Sejak mulanya, harapan akan demokrasi yang berkembang di era pemerintahan Jokowi adalah demokrasi yang mampu memberi pengakuan dan ruang bagi unsur-unsur masyarakat yang memang sudah jengah dengan segala agenda modernisme, yang kondang dengan ukurannya yang tunggal: masyarakat desa, masyarakat adat, masyarakat religius, kaum perempuan, dsb.
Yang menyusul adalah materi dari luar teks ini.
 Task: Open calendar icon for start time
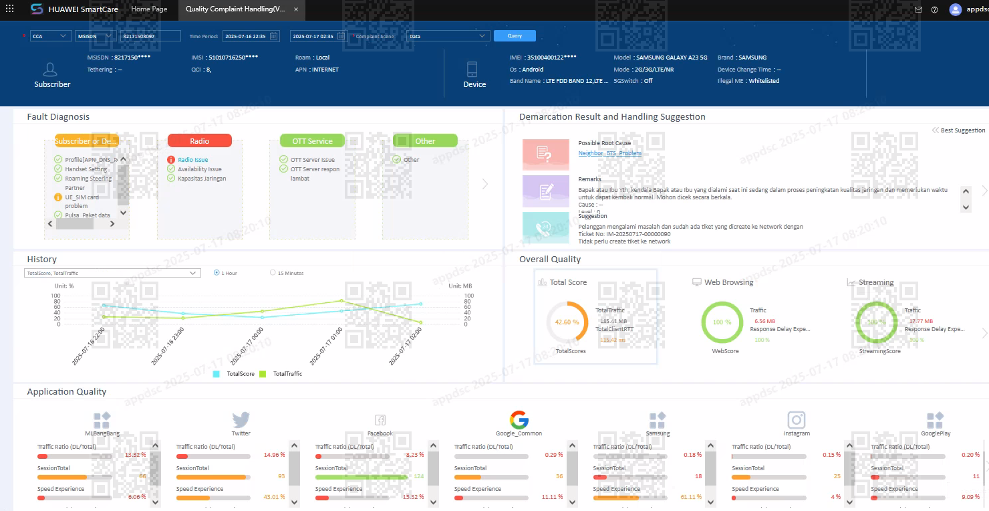click(x=273, y=36)
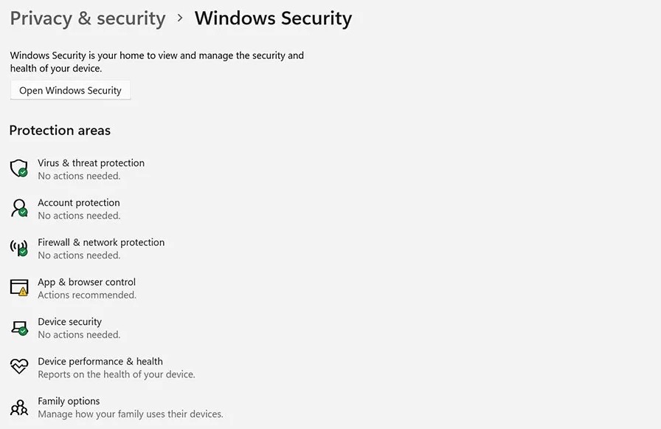Select Firewall & network protection
661x429 pixels.
click(101, 242)
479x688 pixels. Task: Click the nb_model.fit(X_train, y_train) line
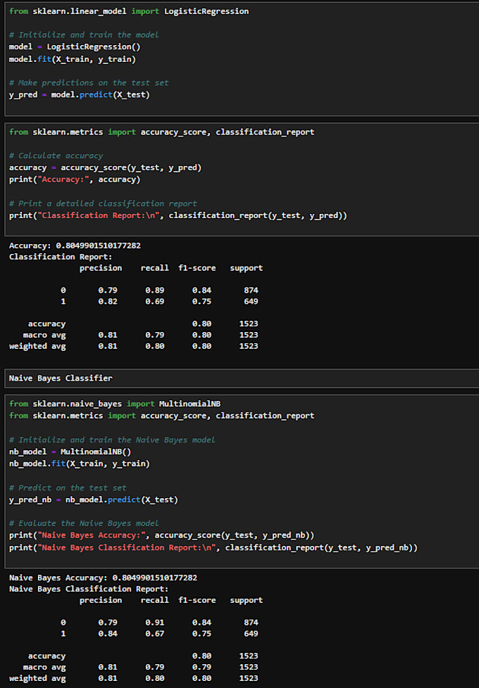[79, 464]
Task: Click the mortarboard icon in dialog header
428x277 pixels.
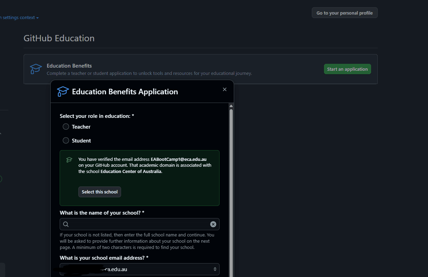Action: click(x=63, y=92)
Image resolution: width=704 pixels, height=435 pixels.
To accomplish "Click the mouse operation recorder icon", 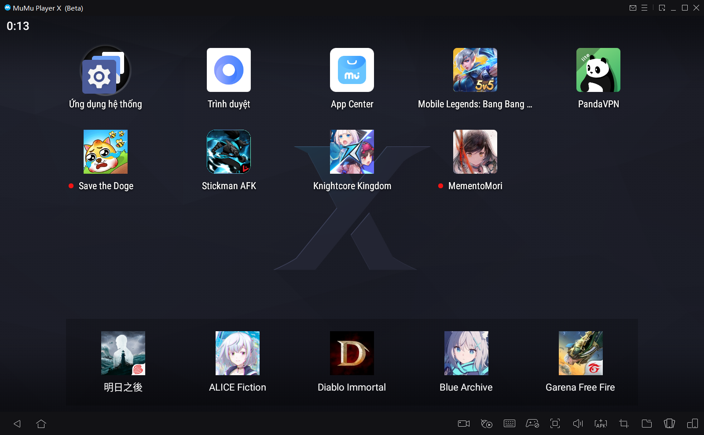I will [x=487, y=424].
Meskipun pada kenyatannya tuntutan-tututan zaman itu belum sepenuhnya terwujud, namun setidaknya, secara regulatif, pemerintah di era Jokowi sudah memberikan berbagai pengakuan dan ruang bagi komunitas-komunitas yang sempat terpinggirkan oleh modernisme. Lahirnya berbagai UU, yang jelas-jelas memberikan payung hukum bagi komunitas-komunitas yang jauh dari perhatian modernisme, adalah warisan positif yang memang sesuai dengan kondisi Indonesia yang plural, yang tak mungkin dirangkum dengan sebatas kosa kata ideologi-ideologi modern.
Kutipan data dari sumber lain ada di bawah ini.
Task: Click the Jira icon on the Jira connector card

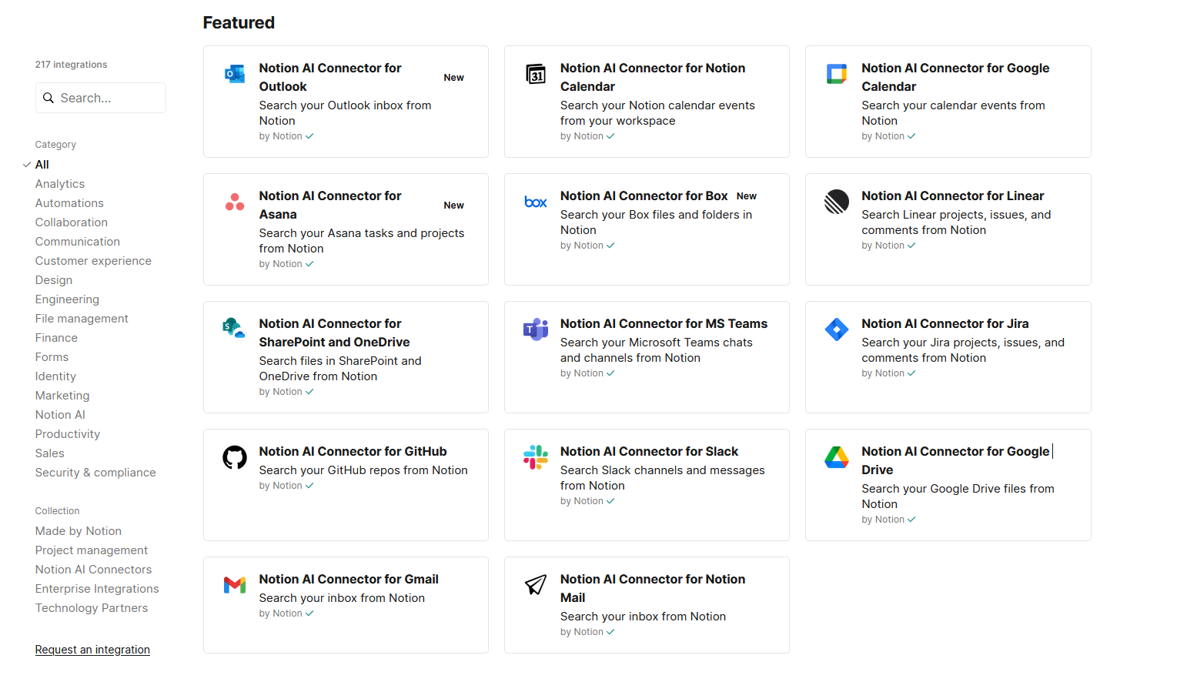Action: click(836, 329)
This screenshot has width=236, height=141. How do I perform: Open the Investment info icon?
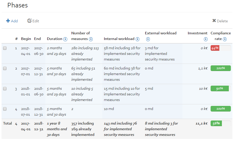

Dalam hal ini, Indonesia memang lambat dalam memahami perkembangan ideologi yang terkungkung oleh segala konteks yang mengitarinya. Di Barat, sebenarnya modernisme itu sudah tamat sejak dekade 60-an. Kehendak umum, yang dalam teori kontrak sosial mendasari terbentuknya sebuah negara, sudah bukan lagi menjadi prinsip utama masyarakat kontemporer. Bisakah kehendak masyarakat adat, sebagai misal, disamaratakan dengan kehendak masyarakat religius atau santri, atau kehendak masyarakat desa disamaratakan dengan kehendak masyarakat kota?
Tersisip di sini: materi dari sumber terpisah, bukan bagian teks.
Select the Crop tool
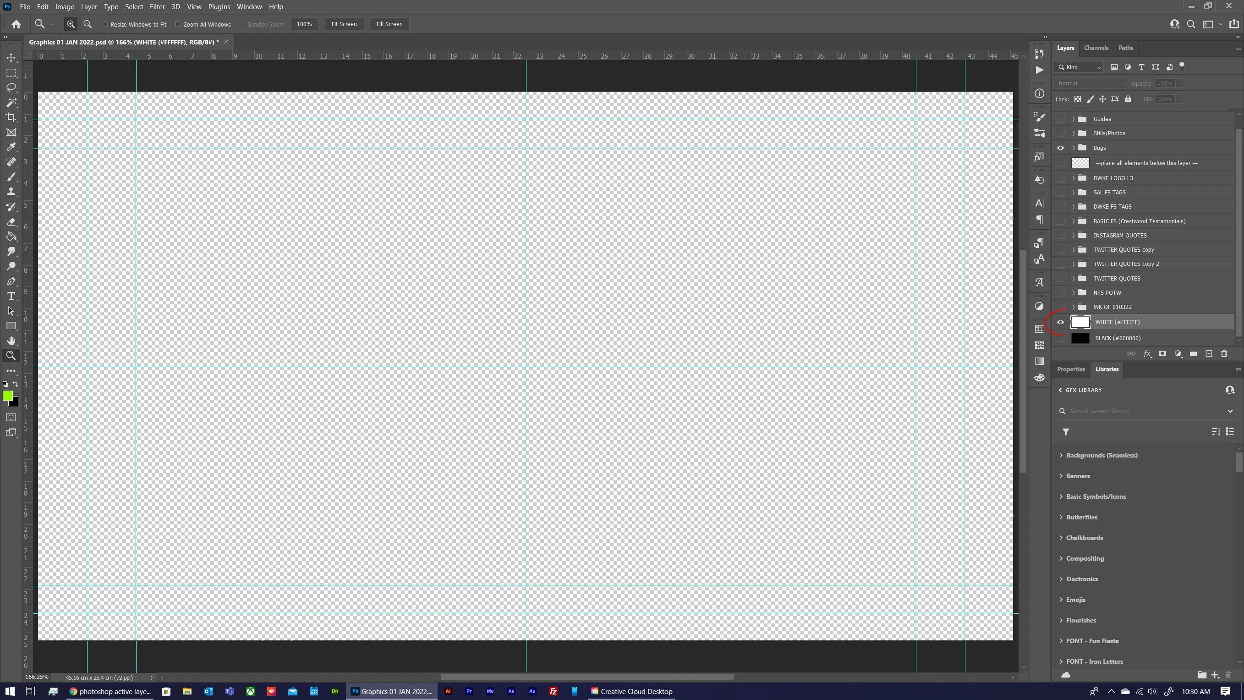This screenshot has width=1244, height=700. coord(11,117)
Secara politis, dengan terpilihnya Jokowi atau, sebagaimana yang banyak dikatakan orang, Prabowo sebagai sang suksesor, modernisme jelas-jelas bukan lagi sebuah pilihan. Pancasila, sebagai ideologi Indonesia, memang terumuskan di era modern. Namun, siapa pun tahu bahwa ia merupakan warisan yang lahir dari rahim kebudayaan sendiri. Dan, dalam kasus ini, keberhasilan kepemimpinan Jokowi bukan semata, dengan sendirinya, memper-“tobat”-kan golongan yang berupaya mengenyahkan Pancasila. Namun, dengan berbagai produk UU yang memayungi berbagai unsur masyarakat, keberhasilannya adalah juga bagaimana kemudian mengolah keberagaman yang merupakan modal sosial-budaya bangsa Indonesia.
Tafsir dan praksis dari ideologi seperti itulah yang mestinya dikembangkan lebih jauh lagi oleh kepemimpinan baru: bagaimana sebuah ideologi itu tak terkesan menakutkan atau mengancam (sebagaimana di era modern), namun sanggup memberikan rasa aman untuk tumbuh dan berkembang. Bukankah ketahanan ideologis terbukti tak membutuhkan hardikan untuk sekedar menjadi suluh dalam berjalan? Adakah “perkawinan” ideologis bangsa Indonesia di akhir pemerintahan Jokowi terjadi karena hardikan, paksaan, dan ancaman?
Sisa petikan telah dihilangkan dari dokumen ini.